Multiple South Korean outlets report that the country’s second-stage virtual asset legislation, often described as a comprehensive “Digital Asset Basic Act,” is moving slower than previously expected due to unresolved disagreements, including stablecoin-related provisions.
Korean business reporting describes the phase-2 bill as a broad market rulebook covering areas such as digital asset issuance and disclosures, and potentially tighter guardrails around listing and delisting practices beyond exchange self-regulation.
The delay has also pushed lawmakers to consider driving the process through party-led drafts while government coordination continues, according to reporting that frames the bottleneck as a conflict over regulatory authority and market design choices.
Korea policy headlines can travel fast and shape short-term sentiment, especially around domestic exchanges where listing expectations, market access, and risk controls are highly narrative-driven.
A phase-2 delay can also prolong uncertainty around follow-on topics that market participants often bundle with “next stage” regulation, such as the conditions for broader institutional participation and whether market structure changes could affect how venues manage listings, custody, and compliance.
The most frequently cited friction point is how a Korean won-linked stablecoin regime should be designed and who should be allowed to issue.
Reporting highlights a split between a bank-led issuance preference, argued on the grounds of monetary trust and financial stability, and an authorization model that could allow licensed non-bank issuers under regulatory approval.
Several reports frame the delay as more than technical drafting.
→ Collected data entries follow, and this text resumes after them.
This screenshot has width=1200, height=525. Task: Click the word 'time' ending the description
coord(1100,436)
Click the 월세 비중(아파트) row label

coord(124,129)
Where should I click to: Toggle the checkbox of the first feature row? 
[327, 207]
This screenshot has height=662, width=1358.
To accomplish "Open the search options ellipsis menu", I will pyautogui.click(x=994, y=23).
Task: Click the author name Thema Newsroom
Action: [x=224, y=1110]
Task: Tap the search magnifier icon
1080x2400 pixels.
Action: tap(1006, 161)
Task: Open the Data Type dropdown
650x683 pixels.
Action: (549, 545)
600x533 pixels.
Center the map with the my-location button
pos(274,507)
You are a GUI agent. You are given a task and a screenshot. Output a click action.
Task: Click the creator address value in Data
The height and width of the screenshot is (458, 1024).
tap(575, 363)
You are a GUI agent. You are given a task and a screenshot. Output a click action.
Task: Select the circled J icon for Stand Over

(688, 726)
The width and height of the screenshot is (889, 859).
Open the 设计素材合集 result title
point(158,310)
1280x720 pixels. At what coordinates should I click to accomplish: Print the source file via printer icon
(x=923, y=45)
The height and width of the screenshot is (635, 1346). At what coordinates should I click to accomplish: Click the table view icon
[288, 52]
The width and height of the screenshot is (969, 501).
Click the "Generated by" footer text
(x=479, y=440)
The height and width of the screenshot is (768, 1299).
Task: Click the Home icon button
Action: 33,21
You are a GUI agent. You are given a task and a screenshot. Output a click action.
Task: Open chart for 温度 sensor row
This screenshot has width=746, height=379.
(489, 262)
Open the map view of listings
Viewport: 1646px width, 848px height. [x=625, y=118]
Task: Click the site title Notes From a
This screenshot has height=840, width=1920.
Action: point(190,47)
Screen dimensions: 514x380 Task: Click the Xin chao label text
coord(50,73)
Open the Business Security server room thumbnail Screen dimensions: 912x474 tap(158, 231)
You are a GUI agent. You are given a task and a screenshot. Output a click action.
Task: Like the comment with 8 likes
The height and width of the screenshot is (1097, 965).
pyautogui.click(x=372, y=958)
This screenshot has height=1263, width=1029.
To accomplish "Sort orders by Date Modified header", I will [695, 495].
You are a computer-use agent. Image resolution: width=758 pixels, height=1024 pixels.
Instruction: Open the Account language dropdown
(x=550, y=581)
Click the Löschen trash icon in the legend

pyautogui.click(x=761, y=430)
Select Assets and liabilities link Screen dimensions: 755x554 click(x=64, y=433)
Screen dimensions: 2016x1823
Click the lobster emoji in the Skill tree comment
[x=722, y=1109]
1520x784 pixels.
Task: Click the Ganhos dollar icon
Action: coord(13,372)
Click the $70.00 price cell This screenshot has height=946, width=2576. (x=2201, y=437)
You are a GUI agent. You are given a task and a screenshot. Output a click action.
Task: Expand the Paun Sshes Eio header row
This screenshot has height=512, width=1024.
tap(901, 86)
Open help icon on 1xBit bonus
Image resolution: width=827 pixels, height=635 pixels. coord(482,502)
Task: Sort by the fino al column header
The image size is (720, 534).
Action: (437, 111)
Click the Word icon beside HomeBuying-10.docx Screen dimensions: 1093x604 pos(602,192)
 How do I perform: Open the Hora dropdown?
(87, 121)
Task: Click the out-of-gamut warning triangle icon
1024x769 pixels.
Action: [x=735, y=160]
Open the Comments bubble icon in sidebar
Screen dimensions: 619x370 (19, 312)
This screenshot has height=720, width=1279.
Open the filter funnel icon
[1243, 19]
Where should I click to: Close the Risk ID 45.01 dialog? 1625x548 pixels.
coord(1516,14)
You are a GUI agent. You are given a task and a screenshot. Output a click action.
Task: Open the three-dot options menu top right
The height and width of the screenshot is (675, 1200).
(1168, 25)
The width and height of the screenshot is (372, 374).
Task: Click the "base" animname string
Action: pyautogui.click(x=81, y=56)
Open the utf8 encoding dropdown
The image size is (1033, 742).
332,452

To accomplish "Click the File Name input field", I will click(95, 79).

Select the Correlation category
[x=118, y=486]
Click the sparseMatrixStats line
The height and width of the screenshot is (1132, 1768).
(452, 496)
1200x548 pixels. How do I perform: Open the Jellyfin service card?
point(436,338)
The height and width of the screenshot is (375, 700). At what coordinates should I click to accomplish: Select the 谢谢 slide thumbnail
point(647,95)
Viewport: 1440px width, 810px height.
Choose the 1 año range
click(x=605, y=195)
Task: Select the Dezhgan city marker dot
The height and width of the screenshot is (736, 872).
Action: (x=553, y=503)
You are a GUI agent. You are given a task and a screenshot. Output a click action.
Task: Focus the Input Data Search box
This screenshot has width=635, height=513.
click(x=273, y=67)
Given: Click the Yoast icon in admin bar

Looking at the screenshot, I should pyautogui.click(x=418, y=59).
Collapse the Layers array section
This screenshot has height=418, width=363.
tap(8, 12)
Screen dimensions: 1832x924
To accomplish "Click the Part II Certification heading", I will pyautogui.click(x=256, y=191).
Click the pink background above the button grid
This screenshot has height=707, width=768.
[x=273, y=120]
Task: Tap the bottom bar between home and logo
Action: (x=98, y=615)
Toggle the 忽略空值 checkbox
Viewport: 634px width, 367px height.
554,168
They describe a deeper disagreement over who holds which oversight powers and how the market should be structured, including the role of financial regulators versus other institutions that view stablecoins through a payments and monetary lens.
The Financial Services Commission has also publicly cautioned that key contents of the phase-2 law are not finalized, responding to earlier press claims about what the government draft would include and urging care in reporting specifics.
That kind of official positioning tends to slow rumor-driven certainty while signaling that inter-agency negotiation is still in progress.
The most useful signal tends to be primary Korean-language coverage that cites concrete legislative steps and direct government remarks, rather than secondary summaries.
Near-term watchpoints likely include whether lawmakers converge on a unified draft, and whether stablecoin language shifts toward bank-only issuance, a licensing framework for non-banks, or a hybrid structure.
It also matters whether timelines get reframed. A Korea JoongAng Daily interview format piece described expectations for passage ranging from the first quarter to the second quarter, depending on political priorities and adjacent law revisions.
Korea’s phase-2 virtual asset legislation is being reported as delayed, with stablecoin provisions and regulatory authority questions emerging as the main sources of friction. Until the stablecoin regime and oversight split are clarified in primary reporting and official statements, domestic exchange sentiment and listing expectations are likely to stay sensitive to each new headline.